■ Information shown ■
=-=-=-=-=

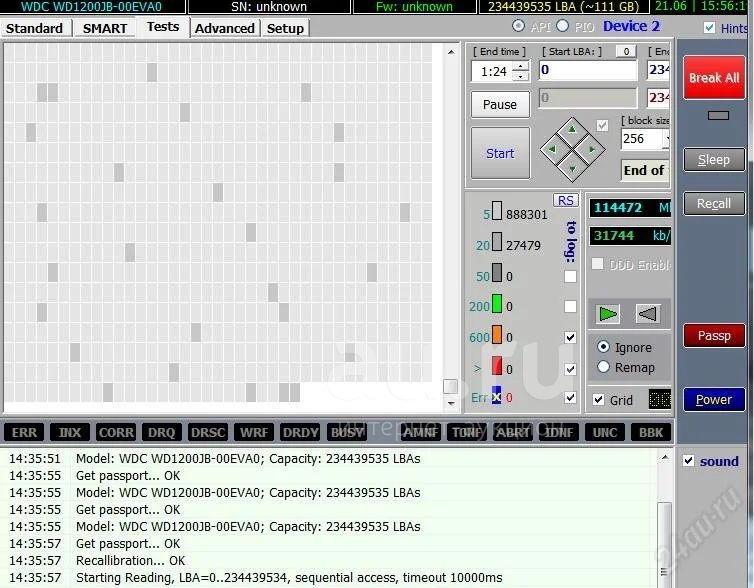Click the red Break All button
Image resolution: width=754 pixels, height=588 pixels.
[x=714, y=77]
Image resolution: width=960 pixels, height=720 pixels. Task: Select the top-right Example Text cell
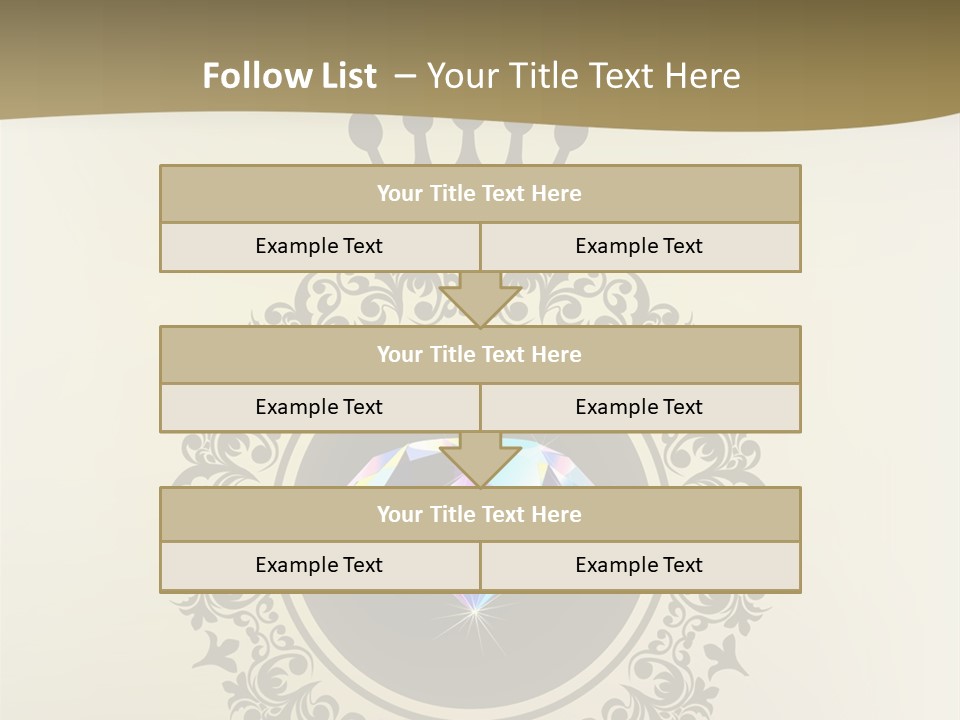click(x=640, y=246)
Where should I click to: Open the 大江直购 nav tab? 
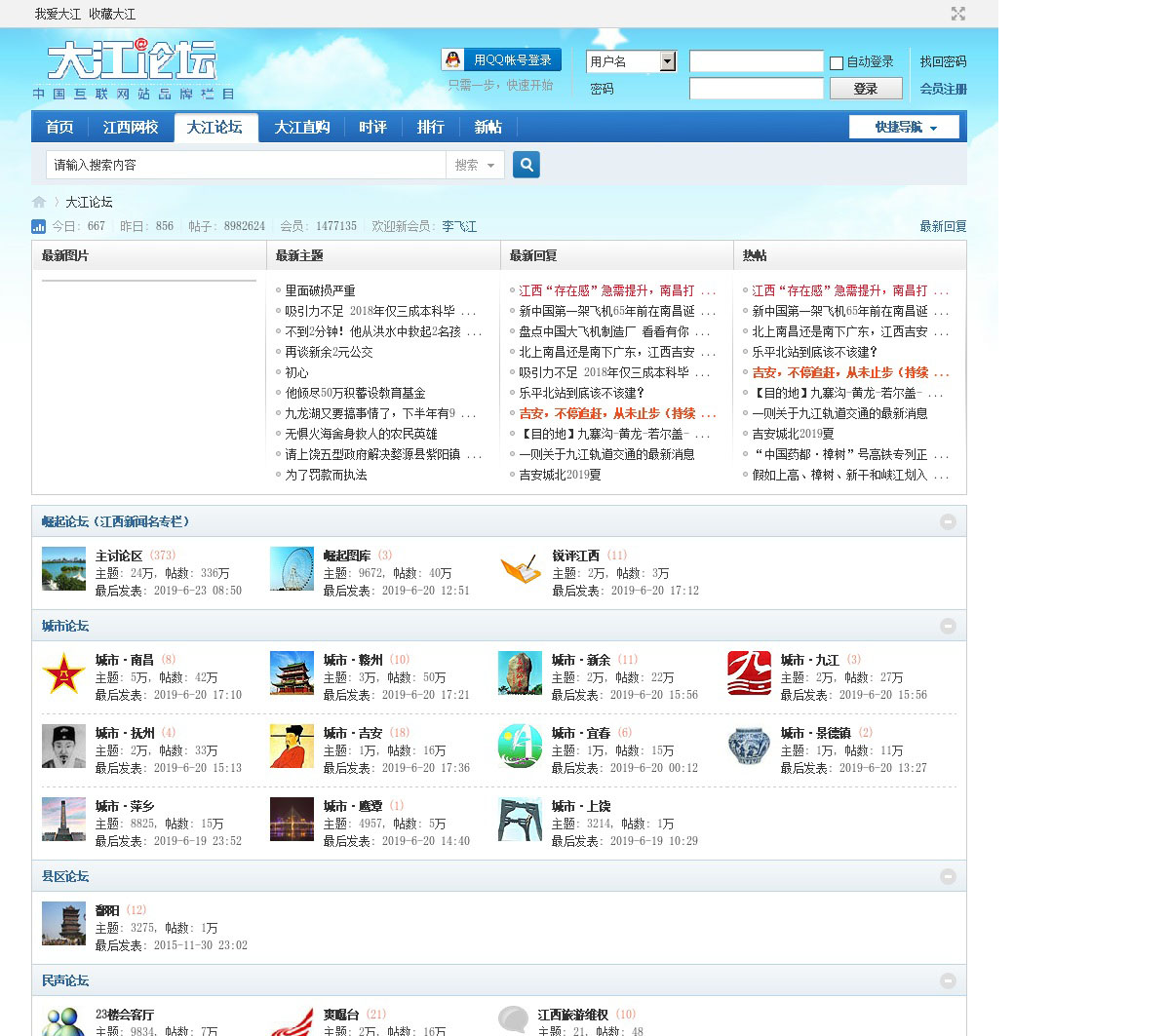point(301,127)

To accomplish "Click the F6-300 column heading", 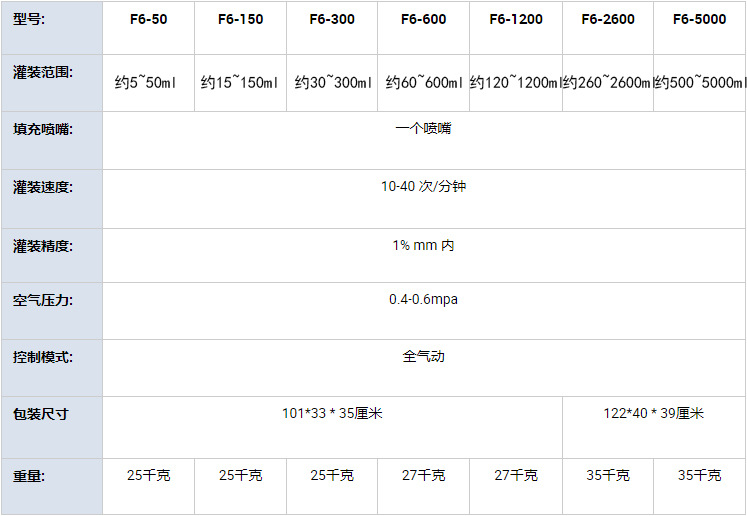I will [332, 19].
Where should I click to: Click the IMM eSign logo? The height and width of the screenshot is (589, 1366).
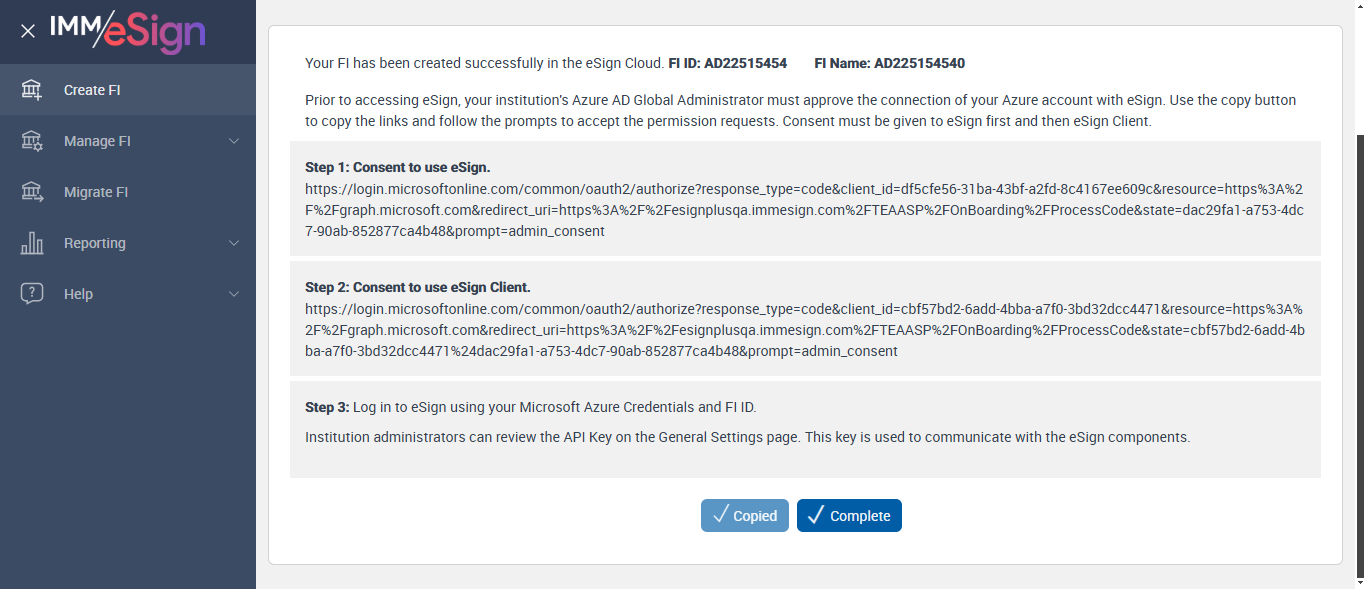pyautogui.click(x=127, y=31)
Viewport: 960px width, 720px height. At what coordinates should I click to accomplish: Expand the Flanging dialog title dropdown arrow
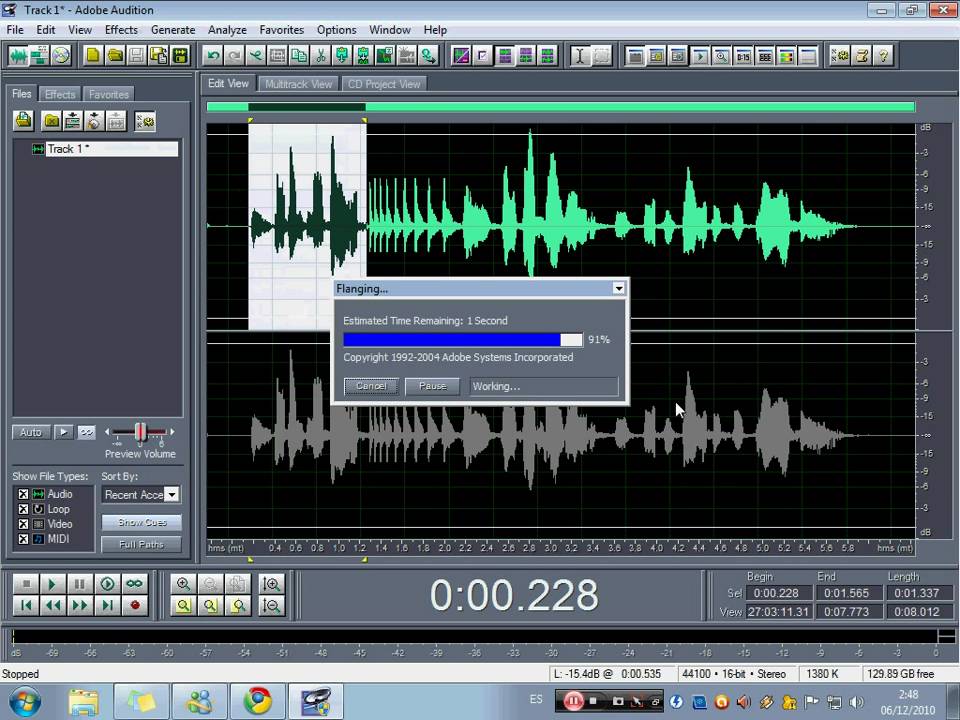618,288
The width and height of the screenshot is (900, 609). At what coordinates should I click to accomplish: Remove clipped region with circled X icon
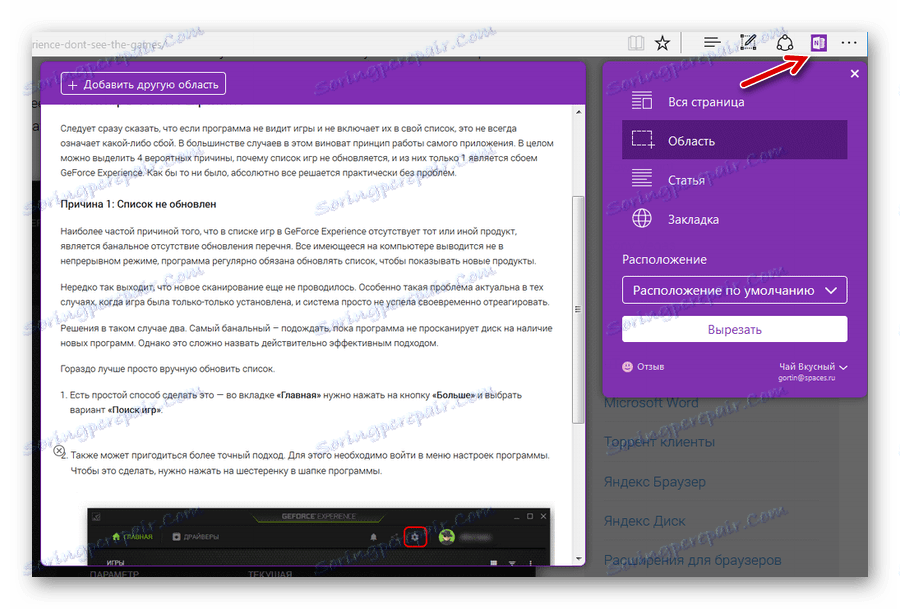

=-=-=-=-=

■ The problem ■
Leave out the pictures, and write out exactly the lines from the line containing "Viewport: 960px width, 720px" through the end of the records above.

■ Response to this task ■
Viewport: 960px width, 720px height. At what coordinates should I click to accomplish: Expand the Flanging dialog title dropdown arrow
618,288
The width and height of the screenshot is (900, 609). At what coordinates should I click to accomplish: Remove clipped region with circled X icon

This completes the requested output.